##### PROVIDED MATERIAL #####

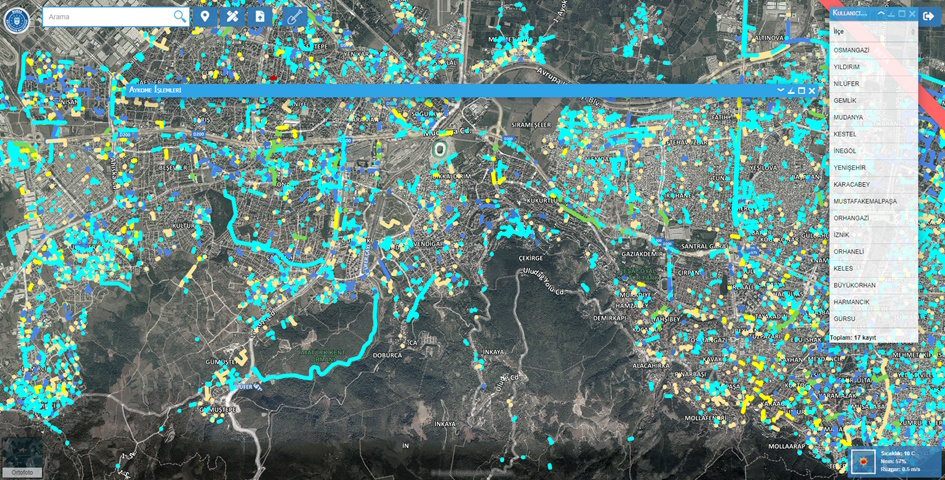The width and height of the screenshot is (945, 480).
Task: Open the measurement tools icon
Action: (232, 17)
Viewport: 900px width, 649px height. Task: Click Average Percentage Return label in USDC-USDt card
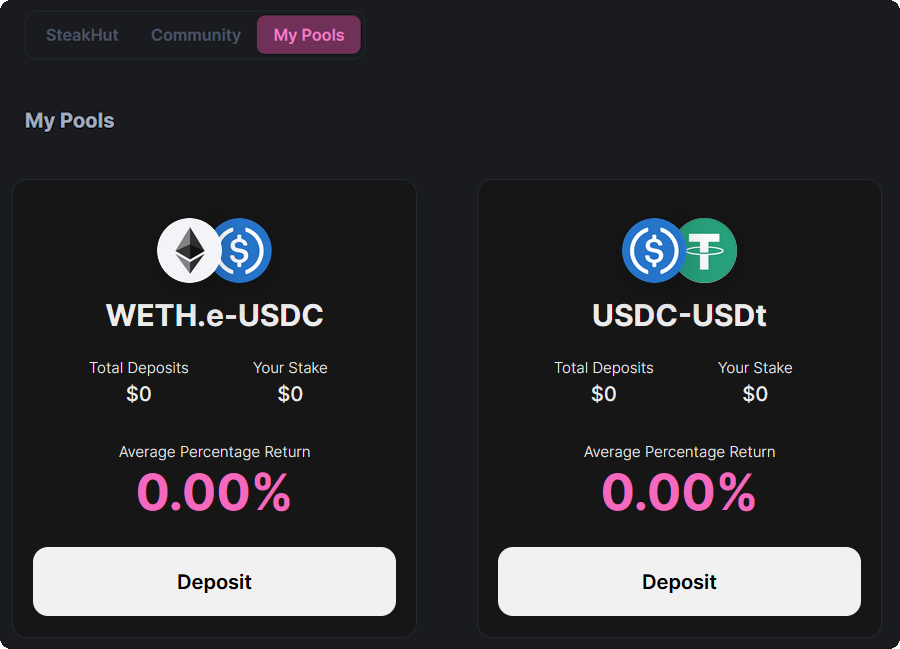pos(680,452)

#####
##### PROVIDED MATERIAL #####

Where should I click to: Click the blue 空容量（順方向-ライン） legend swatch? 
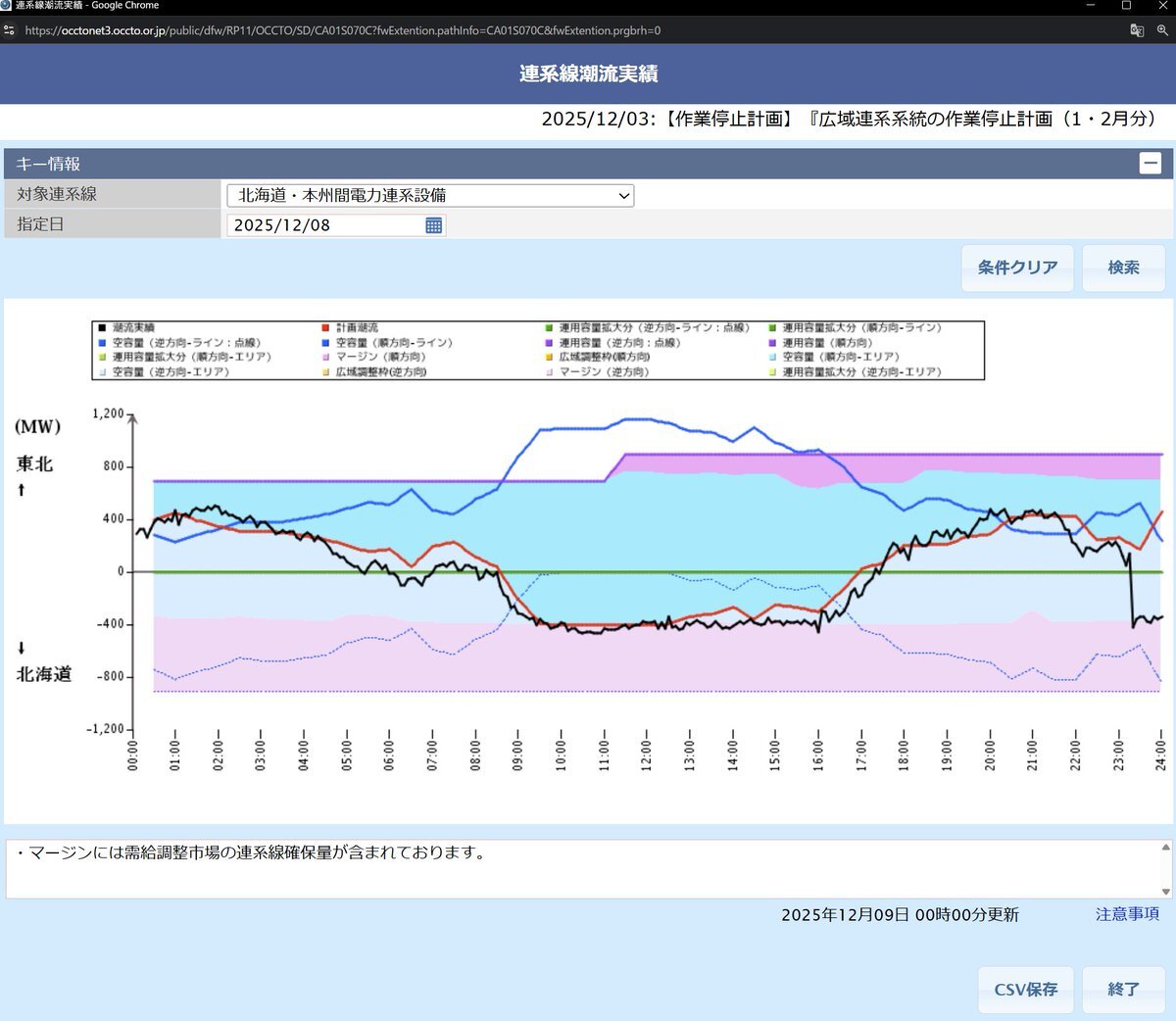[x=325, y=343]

#####

**PROBLEM DESCRIPTION**
Can you reproduce the rows from the line with "The width and" to the line with "pos(680,452)", leaving out the pictures?

**ANSWER TO THIS PROBLEM**
The width and height of the screenshot is (945, 480).
Task: Open the measurement tools icon
Action: (232, 17)
Viewport: 900px width, 649px height. Task: Click Average Percentage Return label in USDC-USDt card
pos(680,452)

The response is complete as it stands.